◆ **Задание 1**:
Перепишите без изменений фрагмент из текста о рассказе «Сани»: всё начиная со слов «Виделось ей, как» и вниз до слов «с мраком ночи.» включительно.
◆ **Задание 2**:
Ответьте на вопросы по тексту о рассказе «Сани»:
(а) Что дед запустил прочь от себя, оборвав гайтан?
(б) Что дед заказал существу?
(в) Где, согласно тексту, отражается страшная кровавая Библия?
◆ **Задание 3**:
Продолжите текст о рассказе «Сани», начиная сразу после его последнего предложения.

◆ **Текст**:
+ + +

Виделось ей, как в бессилье скрюченный на морозе вгрызался зубами и руками в крутой склон дед, как он плакал и выкликал проклятия, как было уступил жизни поражению. Но вдруг зашептал, закашлял страшные слова, закрестился наоборот, оборвал гайтан и запустил прочь от себя нательник. И нашептал себе на проклятие страшное существо, не стоящее на месте, все время изломом двигающееся в пространстве, неясное, исчезающе-прозрачное, сливающееся с мраком ночи.

И заказал дед существу, чтобы тот, другой, молодой и сильный, канул со света вместо него, чтобы не было более ему старому в семье указа и опасности. Посулил за такое судьбы разрешение, беспредельно отчаявшись под гнетом обиды, любой от себя изъян, любое от души или тела избавление. И налетело ломающееся во все стороны существо, исчезающее в подлунном мраке, на деда и долго терзало его, вскидывая вверх длинные костлявые руки-поветвия, изымая нетелесные части его души, точно потроха вытягивало у птицы, на убой назначенной... (...)» (рассказ «Сани»).

Жизнь призвана бороться со смертью за самое себя; жизнь не хочет принимать назначенную смерть, обниматься с нею. И умирающий, оказывается, может со смертью договориться, ибо всемирной смерти, пустынного мирового «черного квадрата», нет, а есть всеобщая жизнь, и в Иномирии тем более: приговоренный старик не умирает, он остается жив, потому что, желая еще кусок времени прожить на земле, набрался храбрости и вышел на прямое общение с представителем Незнаемого.

Сын восхотел сгубить отца, а отец, получается так, на тот свет отправил сына. Кто кого! Так был нарушен древний жестокий уклад... Так в зимней таежной деревне, в зеркальном льду отражается страшная кровавая Библия.

+ + +

◆ **Исходные данные**:
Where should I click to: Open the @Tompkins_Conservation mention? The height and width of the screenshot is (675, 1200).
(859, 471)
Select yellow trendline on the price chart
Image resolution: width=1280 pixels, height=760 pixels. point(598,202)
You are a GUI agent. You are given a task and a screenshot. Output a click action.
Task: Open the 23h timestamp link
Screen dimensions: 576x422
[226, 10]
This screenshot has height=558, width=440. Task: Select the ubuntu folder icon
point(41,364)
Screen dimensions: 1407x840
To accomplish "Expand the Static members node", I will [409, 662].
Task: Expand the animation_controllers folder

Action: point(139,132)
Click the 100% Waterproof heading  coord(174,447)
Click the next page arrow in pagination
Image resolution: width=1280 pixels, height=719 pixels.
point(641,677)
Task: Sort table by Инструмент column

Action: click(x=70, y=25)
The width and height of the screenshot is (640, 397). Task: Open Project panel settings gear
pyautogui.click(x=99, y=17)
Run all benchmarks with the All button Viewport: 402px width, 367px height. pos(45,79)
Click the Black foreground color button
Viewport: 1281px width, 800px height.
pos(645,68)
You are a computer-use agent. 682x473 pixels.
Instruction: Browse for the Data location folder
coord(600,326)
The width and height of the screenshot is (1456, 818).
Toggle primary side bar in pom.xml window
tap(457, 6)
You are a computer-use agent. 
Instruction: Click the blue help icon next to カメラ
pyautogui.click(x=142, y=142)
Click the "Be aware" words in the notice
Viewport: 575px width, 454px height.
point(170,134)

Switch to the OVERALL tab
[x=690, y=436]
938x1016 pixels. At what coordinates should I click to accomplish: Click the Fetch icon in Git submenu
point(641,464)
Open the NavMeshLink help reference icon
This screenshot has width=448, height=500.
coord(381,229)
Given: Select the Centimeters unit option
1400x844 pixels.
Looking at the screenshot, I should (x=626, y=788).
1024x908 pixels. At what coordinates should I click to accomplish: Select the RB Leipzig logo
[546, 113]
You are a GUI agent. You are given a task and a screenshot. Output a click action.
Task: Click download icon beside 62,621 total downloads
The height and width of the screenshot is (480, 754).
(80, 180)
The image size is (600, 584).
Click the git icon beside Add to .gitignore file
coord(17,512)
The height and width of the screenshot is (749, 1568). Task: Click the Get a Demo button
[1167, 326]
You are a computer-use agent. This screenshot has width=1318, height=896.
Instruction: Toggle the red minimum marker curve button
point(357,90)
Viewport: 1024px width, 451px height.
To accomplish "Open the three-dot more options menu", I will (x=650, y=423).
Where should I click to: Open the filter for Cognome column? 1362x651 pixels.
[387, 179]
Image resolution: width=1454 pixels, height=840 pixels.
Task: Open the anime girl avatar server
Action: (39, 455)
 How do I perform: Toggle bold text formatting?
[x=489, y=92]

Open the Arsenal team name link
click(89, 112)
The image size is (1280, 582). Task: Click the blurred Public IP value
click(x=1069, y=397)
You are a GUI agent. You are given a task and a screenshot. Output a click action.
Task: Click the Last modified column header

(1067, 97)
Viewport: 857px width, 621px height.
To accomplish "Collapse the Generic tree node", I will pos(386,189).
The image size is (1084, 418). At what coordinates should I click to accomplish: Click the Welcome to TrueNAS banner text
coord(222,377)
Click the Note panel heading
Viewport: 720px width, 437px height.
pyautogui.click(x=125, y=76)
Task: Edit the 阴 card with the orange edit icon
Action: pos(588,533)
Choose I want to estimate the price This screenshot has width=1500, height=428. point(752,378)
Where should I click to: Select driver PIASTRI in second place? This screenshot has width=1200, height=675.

+ + +

◆ **Ответ 1**:
Виделось ей, как в бессилье скрюченный на морозе вгрызался зубами и руками в крутой склон дед, как он плакал и выкликал проклятия, как было уступил жизни поражению. Но вдруг зашептал, закашлял страшные слова, закрестился наоборот, оборвал гайтан и запустил прочь от себя нательник. И нашептал себе на проклятие страшное существо, не стоящее на месте, все время изломом двигающееся в пространстве, неясное, исчезающе-прозрачное, сливающееся с мраком ночи.

◆ **Ответ 2**:
(а) Нательник.
(б) Чтобы тот, другой, молодой и сильный, канул со света вместо него.
(в) В зимней таежной деревне, в зеркальном льду.

◆ **Ответ 3**:
«(...) — Где твой сын? — только и спросила Грая, не имея сил скрывать негодования, догадки свои жуткие и подозрения.

— Почем я знаю? Враз от оврага с вами ушел. Вишь, забрал рыску да кинул, а? — заскрипел осипшим голосом дед. — А мож, и нет, тож не было в схоронном месте рыски, обманул я его, чтобы себя поизбавить. А и равно не помогло. Чего удумали... на санках... — И дед недобро посмотрел на мать. — Волки, значит, али вепрь... кто теперь разберет. А из запасов своих кой-чего я, сноха, принес. Покрывай на стол, приокончим, так снова схожу. Глядишь, и забудется стужа. Да и в лес отправимся с Гарей. Давно уж его пора, отец совсем обабил, теперя я в руки парня возьму. — И дед всучил матери тугой мешок съестных припасов, направившись к мойке.

Мать задумала про себя зарубить деда первой же ночью. Выскочила в сени приглядеть инструмент, но вдруг как-то нечаянно сгорбилась, приосела, вспоминая детей уязвимых, незаступных своих, сознавая, что без крепкой руки, без дедовой рыски не выжить им в лютом краю.

В этот час подошел неслышно сзади к матери дед, приподнял, приобнял за плечи и скрипуче посетовал, чтобы не жалела мужа более мать: значит, время, посему судьба. (...)» (рассказ «Сани»).

Иллюстрация Алисы Бошко

В повести (это, конечно, небольшая повесть, не рассказ — впрочем, у автора часто так: в несоблюдении классических объемов есть своя прелесть живого, своевольного, непредсказуемого) «Улыбка льда» просматриваются переклички с братьями Стругацкими (и кажется, реальный отель «У погибшего альпиниста» фантастически превращается в потусторонний лагерь «Навсегда унесенные», и здесь тоже есть вербальная ассоциация с классикой: унесенные кем? ветром? снегом? болью? ужасом? безжалостным временем?). Герой, сам альпинист, проваливается в земной разлом и оказывается в лимбическом, терминальном пространстве, в некоем подземном фронтире, который разделяет мир живых и мир ушедших. Это некий альпинистский, ледяной Ад, который, быть может, еще страшнее, чем Дантов: в Аду Данте преступников ждало наказание в виде вечных мучений, здесь же, в горах, под землей, вернее, под острыми горными камнями и льдами, призрачно существуют безвинные жизни, длятся славные судьбы людей, которых на поверхности Земли помнят как героев. Да и то не всех: об иных забыли. Но призраки хотят жить. Они хотят продолжения реальности. Кто найдет в себе силы вырваться из горного снежного, жуткого Лимба?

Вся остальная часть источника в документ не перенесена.